Prediction of hypotension in the beach chair position during shoulder arthroscopy using pre-operative hemodynamic variables
- Authors
- Jo, Youn Yi; Jung, Wol Seon; Kim, Hong Soon; Chang, Young Jin; Kwak, Hyun Jeong
- Issue Date
- Apr-2014
- Publisher
- SPRINGER HEIDELBERG
- Keywords
- General anesthesia; Hypotension; Arthroscopy
- Citation
- JOURNAL OF CLINICAL MONITORING AND COMPUTING, v.28, no.2, pp.173 - 178
- Journal Title
- JOURNAL OF CLINICAL MONITORING AND COMPUTING
- Volume
- 28
- Number
- 2
- Start Page
- 173
- End Page
- 178
- URI
- https://scholarworks.bwise.kr/gachon/handle/2020.sw.gachon/12734
- DOI
- 10.1007/s10877-013-9512-z
- ISSN
- 1387-1307
- Abstract
- Since hypotension in beach chair position (BCP) can lead to catastrophic neurologic complications, the prediction of hypotension is a matter of concern in the BCP under general anesthesia. We investigated whether pre-induction values of mean arterial pressure (MAP), stroke volume variation (SVV), cardiac index (CI), and stroke volume index (SVI) can predict hypotension in BCP during general anesthesia. Forty healthy adult patients, aged 18-65 years, undergoing elective arthroscopic shoulder surgery, were enrolled. At 5 min after anesthesia induction, patients were placed in the 70A degrees upright position.

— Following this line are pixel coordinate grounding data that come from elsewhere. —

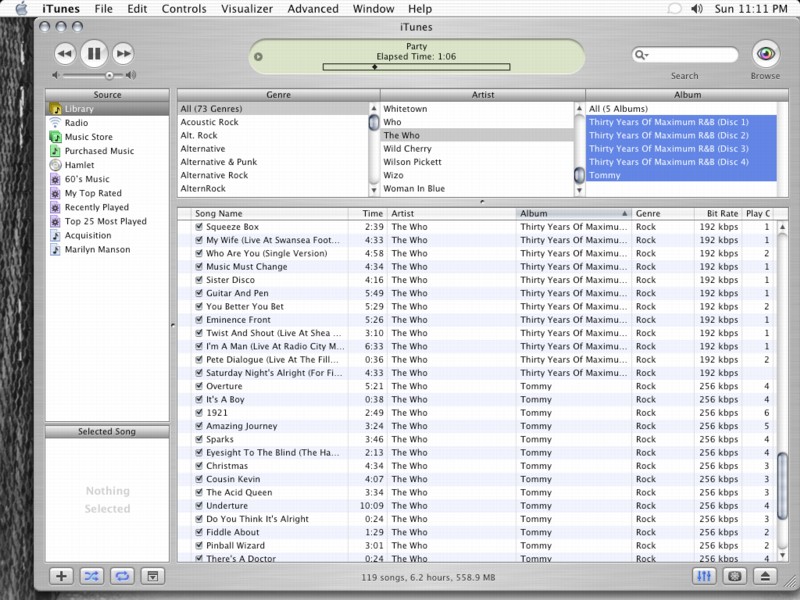800x600 pixels.
Task: Adjust the volume slider knob
Action: point(109,75)
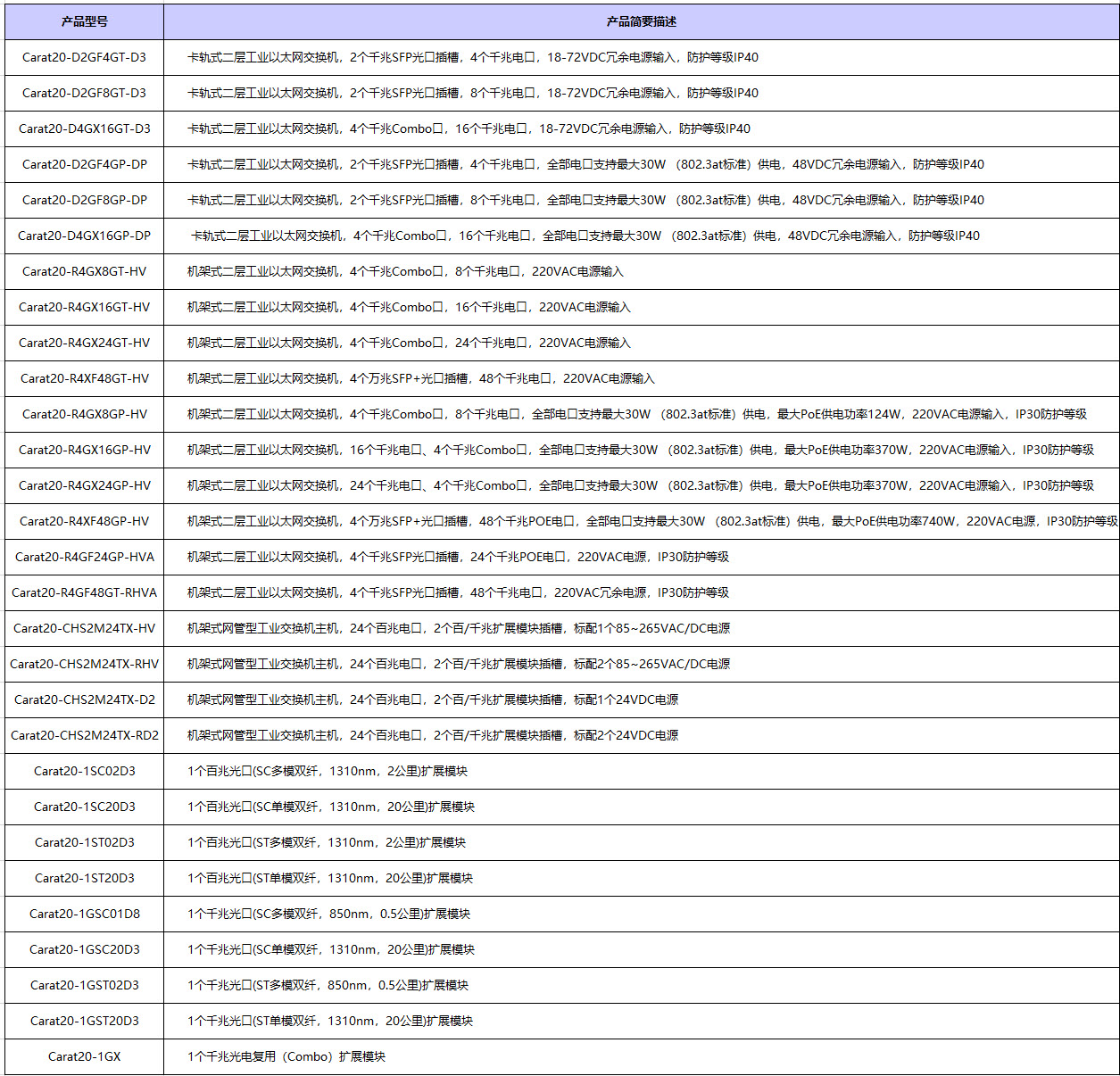Select the Carat20-R4XF48GP-HV model cell

click(x=85, y=521)
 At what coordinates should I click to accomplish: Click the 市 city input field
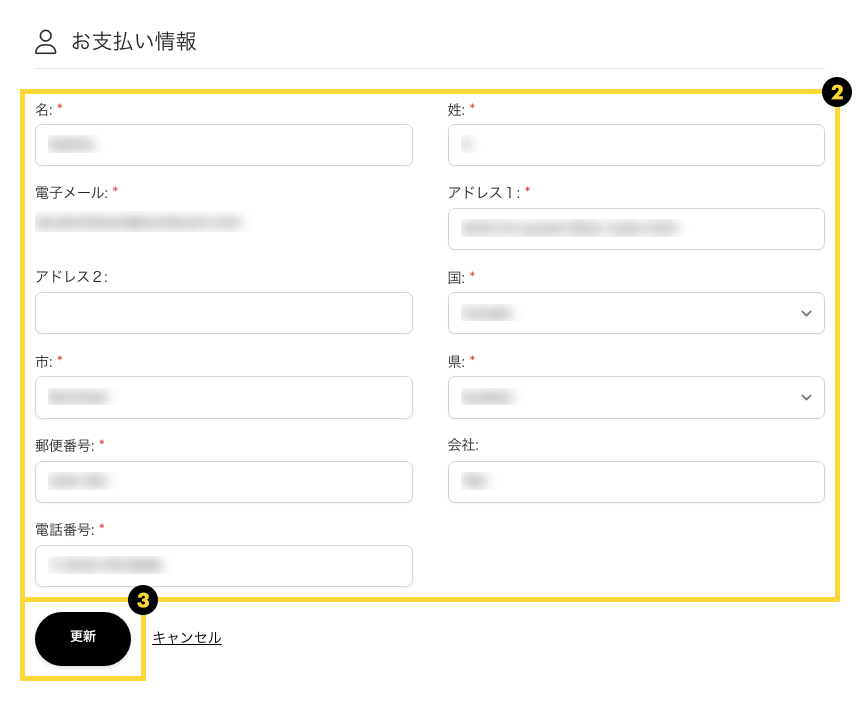tap(224, 397)
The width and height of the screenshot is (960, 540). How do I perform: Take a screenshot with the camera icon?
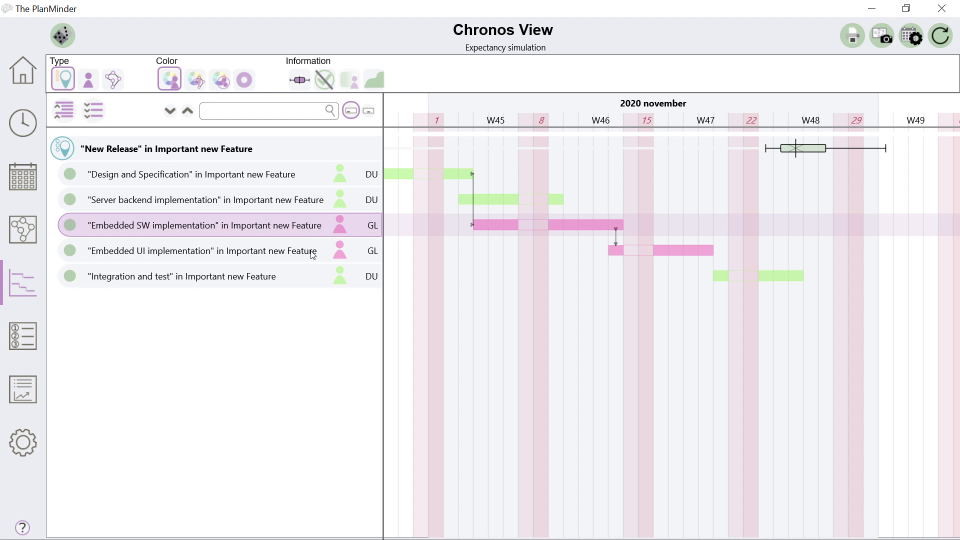coord(882,36)
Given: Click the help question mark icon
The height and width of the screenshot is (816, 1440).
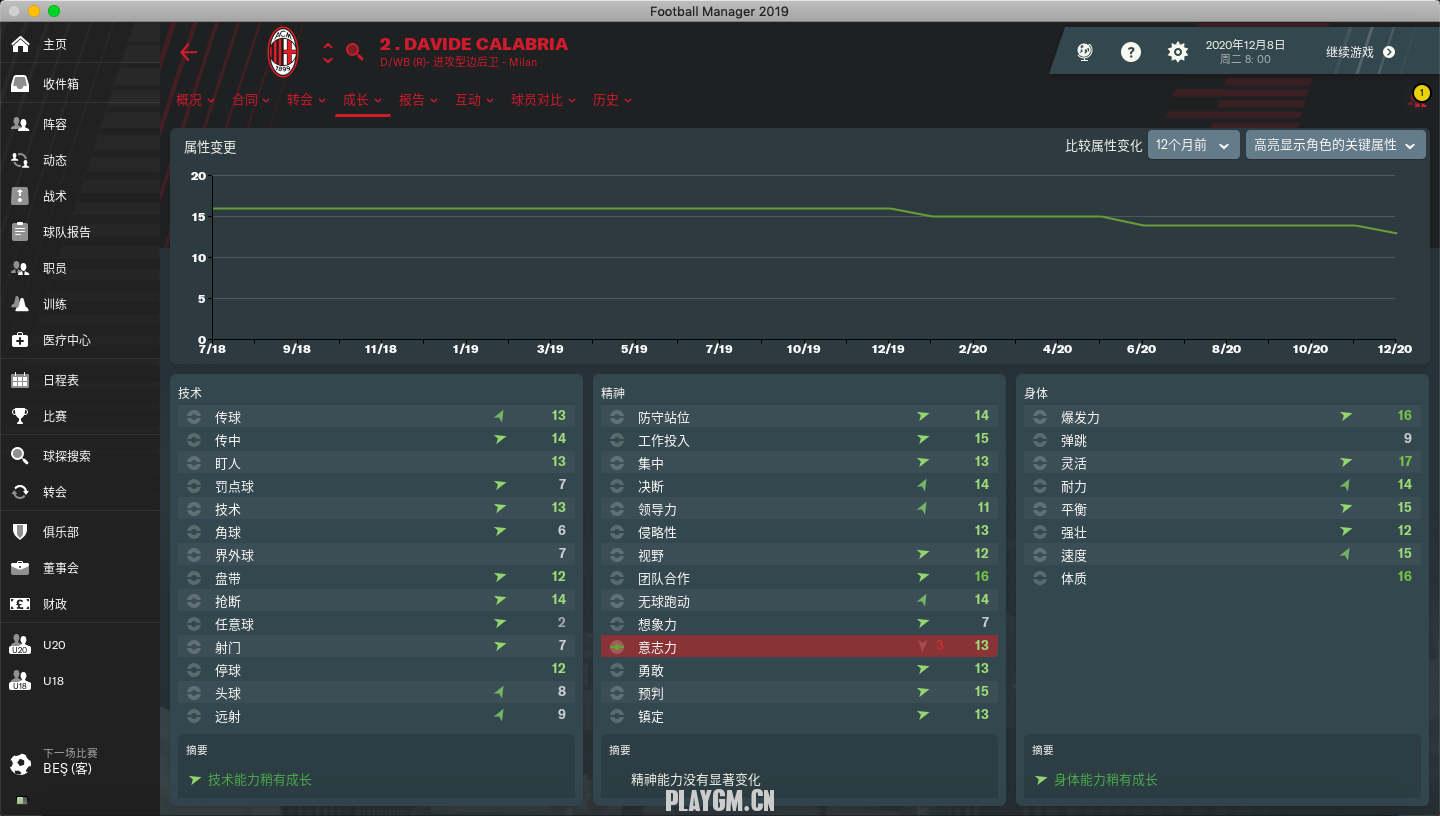Looking at the screenshot, I should pos(1131,52).
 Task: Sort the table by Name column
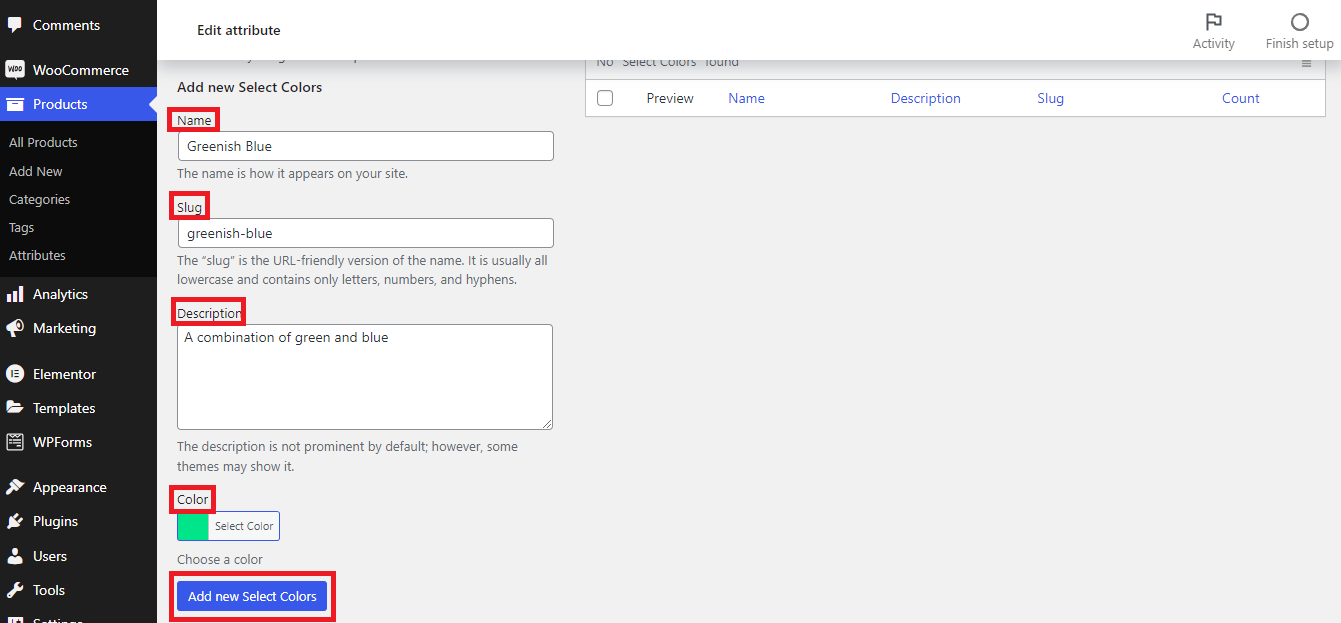point(746,98)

Receiver operating characteristic (ROC) curves were plotted for preoperative hemodynamic variables, including MAP, SVV, CI and SVI, and their abilities to predict hypotension were investigated. Fifteen patients developed hypotension after being moved from the supine to the BCP. The areas under the ROC curves for pre-induction values of MAP, CI, and SVI and post-induction value of SVV before a positional change were 0.556 (95 % CI 0.373-0.739; p = 0.557), 0.735 (0.576-0.894; p = 0.014), 0.787 (0.647-0.926; p = 0.003), and 0.691 (0.525-0.857; p = 0.046), respectively. In this study, pre-induction values of CI and SVI and post-induction value of SVV before a positional change predicted hypotension in the BCP under general anesthesia. Our findings suggest that not only preload but also preoperative cardiac performances might be the important factors for the development of hypotension after a repositioning supine to the sitting during general anesthesia.